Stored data

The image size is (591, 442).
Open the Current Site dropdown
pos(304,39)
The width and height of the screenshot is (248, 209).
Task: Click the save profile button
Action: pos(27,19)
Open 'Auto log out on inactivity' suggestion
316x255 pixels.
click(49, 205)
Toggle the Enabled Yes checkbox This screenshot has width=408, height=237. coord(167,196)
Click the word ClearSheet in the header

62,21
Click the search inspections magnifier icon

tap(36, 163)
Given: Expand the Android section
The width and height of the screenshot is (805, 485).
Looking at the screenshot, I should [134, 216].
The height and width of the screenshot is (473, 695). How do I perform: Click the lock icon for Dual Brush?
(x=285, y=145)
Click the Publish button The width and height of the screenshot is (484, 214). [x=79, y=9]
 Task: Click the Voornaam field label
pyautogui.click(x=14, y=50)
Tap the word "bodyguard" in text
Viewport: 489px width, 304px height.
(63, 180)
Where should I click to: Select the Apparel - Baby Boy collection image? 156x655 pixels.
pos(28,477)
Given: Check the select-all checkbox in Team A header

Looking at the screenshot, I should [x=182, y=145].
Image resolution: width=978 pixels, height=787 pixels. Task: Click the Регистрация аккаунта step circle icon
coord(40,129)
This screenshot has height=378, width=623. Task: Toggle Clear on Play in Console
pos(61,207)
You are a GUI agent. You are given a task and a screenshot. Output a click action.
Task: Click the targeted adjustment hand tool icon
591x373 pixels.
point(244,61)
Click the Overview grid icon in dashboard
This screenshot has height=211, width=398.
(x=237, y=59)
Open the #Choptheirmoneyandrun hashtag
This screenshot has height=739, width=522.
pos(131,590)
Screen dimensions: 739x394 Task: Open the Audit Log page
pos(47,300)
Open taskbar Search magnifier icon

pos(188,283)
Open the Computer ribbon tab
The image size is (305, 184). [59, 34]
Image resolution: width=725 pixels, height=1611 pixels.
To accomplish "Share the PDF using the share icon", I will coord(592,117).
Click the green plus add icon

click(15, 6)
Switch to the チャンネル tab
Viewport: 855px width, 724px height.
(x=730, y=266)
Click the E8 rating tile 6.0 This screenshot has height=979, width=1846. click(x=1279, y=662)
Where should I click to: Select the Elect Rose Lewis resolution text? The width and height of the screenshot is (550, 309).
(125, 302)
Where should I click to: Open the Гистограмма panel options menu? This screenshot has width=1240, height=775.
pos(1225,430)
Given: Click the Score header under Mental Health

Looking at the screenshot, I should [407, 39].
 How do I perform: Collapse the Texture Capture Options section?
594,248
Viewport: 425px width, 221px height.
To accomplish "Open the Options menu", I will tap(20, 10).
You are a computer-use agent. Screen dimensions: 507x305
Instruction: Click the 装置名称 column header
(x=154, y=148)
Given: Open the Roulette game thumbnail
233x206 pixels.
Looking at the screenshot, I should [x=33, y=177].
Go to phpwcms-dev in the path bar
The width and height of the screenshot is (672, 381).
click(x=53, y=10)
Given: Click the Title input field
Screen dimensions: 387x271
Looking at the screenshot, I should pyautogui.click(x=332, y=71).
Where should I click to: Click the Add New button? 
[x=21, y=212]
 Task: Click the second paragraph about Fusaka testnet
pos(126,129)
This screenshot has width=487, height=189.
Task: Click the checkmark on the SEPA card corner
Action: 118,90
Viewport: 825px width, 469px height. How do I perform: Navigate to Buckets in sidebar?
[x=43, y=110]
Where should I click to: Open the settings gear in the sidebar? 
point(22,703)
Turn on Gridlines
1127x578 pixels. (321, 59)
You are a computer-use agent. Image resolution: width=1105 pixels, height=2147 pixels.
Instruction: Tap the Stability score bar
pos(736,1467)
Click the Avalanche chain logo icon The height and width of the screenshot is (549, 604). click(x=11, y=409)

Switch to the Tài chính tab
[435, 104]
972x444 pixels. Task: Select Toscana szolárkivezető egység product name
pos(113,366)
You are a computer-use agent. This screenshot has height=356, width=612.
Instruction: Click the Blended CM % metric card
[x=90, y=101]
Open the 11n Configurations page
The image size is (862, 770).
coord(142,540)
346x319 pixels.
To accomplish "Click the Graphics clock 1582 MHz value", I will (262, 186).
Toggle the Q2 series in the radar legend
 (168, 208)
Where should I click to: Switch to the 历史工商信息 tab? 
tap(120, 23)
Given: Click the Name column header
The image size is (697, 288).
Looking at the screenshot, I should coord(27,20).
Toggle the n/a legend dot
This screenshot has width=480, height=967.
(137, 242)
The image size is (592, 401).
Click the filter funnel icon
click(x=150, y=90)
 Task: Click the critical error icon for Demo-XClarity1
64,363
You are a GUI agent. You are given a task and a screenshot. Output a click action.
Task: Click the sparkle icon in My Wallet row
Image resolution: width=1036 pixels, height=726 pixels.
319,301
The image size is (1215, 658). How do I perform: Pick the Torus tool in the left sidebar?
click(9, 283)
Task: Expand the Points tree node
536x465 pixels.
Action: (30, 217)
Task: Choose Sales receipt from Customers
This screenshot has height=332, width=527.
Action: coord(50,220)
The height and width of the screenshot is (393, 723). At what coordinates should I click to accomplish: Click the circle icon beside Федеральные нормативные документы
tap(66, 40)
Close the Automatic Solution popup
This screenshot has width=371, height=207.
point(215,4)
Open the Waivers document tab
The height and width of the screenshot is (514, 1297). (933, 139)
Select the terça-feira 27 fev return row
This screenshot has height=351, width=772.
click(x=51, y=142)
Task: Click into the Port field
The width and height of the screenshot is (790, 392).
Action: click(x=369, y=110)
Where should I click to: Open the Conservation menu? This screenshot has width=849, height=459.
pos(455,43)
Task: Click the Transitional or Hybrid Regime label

PROBLEM = Transcribe the records above in full, exactly as they stand.

WRITTEN SOLUTION =
The image size is (591, 442).
Open the Current Site dropdown
pos(304,39)
The width and height of the screenshot is (248, 209).
Task: Click the save profile button
Action: pos(27,19)
Open 'Auto log out on inactivity' suggestion
316x255 pixels.
click(49, 205)
Toggle the Enabled Yes checkbox This screenshot has width=408, height=237. coord(167,196)
Click the word ClearSheet in the header

62,21
Click the search inspections magnifier icon

tap(36, 163)
Given: Expand the Android section
The width and height of the screenshot is (805, 485).
Looking at the screenshot, I should [134, 216].
The height and width of the screenshot is (473, 695). How do I perform: Click the lock icon for Dual Brush?
(x=285, y=145)
Click the Publish button The width and height of the screenshot is (484, 214). [x=79, y=9]
 Task: Click the Voornaam field label
pyautogui.click(x=14, y=50)
Tap the word "bodyguard" in text
Viewport: 489px width, 304px height.
(63, 180)
Where should I click to: Select the Apparel - Baby Boy collection image? 156x655 pixels.
pos(28,477)
Given: Check the select-all checkbox in Team A header

Looking at the screenshot, I should [x=182, y=145].
Image resolution: width=978 pixels, height=787 pixels. Task: Click the Регистрация аккаунта step circle icon
coord(40,129)
This screenshot has height=378, width=623. Task: Toggle Clear on Play in Console
pos(61,207)
You are a GUI agent. You are given a task and a screenshot. Output a click action.
Task: Click the targeted adjustment hand tool icon
591x373 pixels.
point(244,61)
Click the Overview grid icon in dashboard
This screenshot has height=211, width=398.
(x=237, y=59)
Open the #Choptheirmoneyandrun hashtag
This screenshot has height=739, width=522.
pos(131,590)
Screen dimensions: 739x394 Task: Open the Audit Log page
pos(47,300)
Open taskbar Search magnifier icon

pos(188,283)
Open the Computer ribbon tab
The image size is (305, 184). [59, 34]
Image resolution: width=725 pixels, height=1611 pixels.
To accomplish "Share the PDF using the share icon", I will coord(592,117).
Click the green plus add icon

click(15, 6)
Switch to the チャンネル tab
Viewport: 855px width, 724px height.
(x=730, y=266)
Click the E8 rating tile 6.0 This screenshot has height=979, width=1846. click(x=1279, y=662)
Where should I click to: Select the Elect Rose Lewis resolution text? The width and height of the screenshot is (550, 309).
(125, 302)
Where should I click to: Open the Гистограмма panel options menu? This screenshot has width=1240, height=775.
pos(1225,430)
Given: Click the Score header under Mental Health

Looking at the screenshot, I should [407, 39].
 How do I perform: Collapse the Texture Capture Options section?
594,248
Viewport: 425px width, 221px height.
To accomplish "Open the Options menu", I will tap(20, 10).
You are a computer-use agent. Screen dimensions: 507x305
Instruction: Click the 装置名称 column header
(x=154, y=148)
Given: Open the Roulette game thumbnail
233x206 pixels.
Looking at the screenshot, I should [x=33, y=177].
Go to phpwcms-dev in the path bar
The width and height of the screenshot is (672, 381).
click(x=53, y=10)
Given: Click the Title input field
Screen dimensions: 387x271
Looking at the screenshot, I should pyautogui.click(x=332, y=71).
Where should I click to: Click the Add New button? 
[x=21, y=212]
 Task: Click the second paragraph about Fusaka testnet
pos(126,129)
This screenshot has width=487, height=189.
Task: Click the checkmark on the SEPA card corner
Action: 118,90
Viewport: 825px width, 469px height. How do I perform: Navigate to Buckets in sidebar?
[x=43, y=110]
Where should I click to: Open the settings gear in the sidebar? 
point(22,703)
Turn on Gridlines
1127x578 pixels. (321, 59)
You are a computer-use agent. Image resolution: width=1105 pixels, height=2147 pixels.
Instruction: Tap the Stability score bar
pos(736,1467)
Click the Avalanche chain logo icon The height and width of the screenshot is (549, 604). click(x=11, y=409)

Switch to the Tài chính tab
[435, 104]
972x444 pixels. Task: Select Toscana szolárkivezető egység product name
pos(113,366)
You are a computer-use agent. This screenshot has height=356, width=612.
Instruction: Click the Blended CM % metric card
[x=90, y=101]
Open the 11n Configurations page
The image size is (862, 770).
coord(142,540)
346x319 pixels.
To accomplish "Click the Graphics clock 1582 MHz value", I will (262, 186).
Toggle the Q2 series in the radar legend
 (168, 208)
Where should I click to: Switch to the 历史工商信息 tab? 
tap(120, 23)
Given: Click the Name column header
The image size is (697, 288).
Looking at the screenshot, I should coord(27,20).
Toggle the n/a legend dot
This screenshot has width=480, height=967.
(137, 242)
The image size is (592, 401).
Click the filter funnel icon
click(x=150, y=90)
 Task: Click the critical error icon for Demo-XClarity1
64,363
You are a GUI agent. You are given a task and a screenshot. Output a click action.
Task: Click the sparkle icon in My Wallet row
Image resolution: width=1036 pixels, height=726 pixels.
319,301
The image size is (1215, 658). How do I perform: Pick the Torus tool in the left sidebar?
click(9, 283)
Task: Expand the Points tree node
536x465 pixels.
Action: (30, 217)
Task: Choose Sales receipt from Customers
This screenshot has height=332, width=527.
Action: coord(50,220)
The height and width of the screenshot is (393, 723). At what coordinates should I click to accomplish: Click the circle icon beside Федеральные нормативные документы
tap(66, 40)
Close the Automatic Solution popup
This screenshot has width=371, height=207.
point(215,4)
Open the Waivers document tab
The height and width of the screenshot is (514, 1297). (933, 139)
Select the terça-feira 27 fev return row
This screenshot has height=351, width=772.
click(x=51, y=142)
Task: Click into the Port field
The width and height of the screenshot is (790, 392).
Action: click(x=369, y=110)
Where should I click to: Open the Conservation menu? This screenshot has width=849, height=459.
pos(455,43)
Task: Click the Transitional or Hybrid Regime label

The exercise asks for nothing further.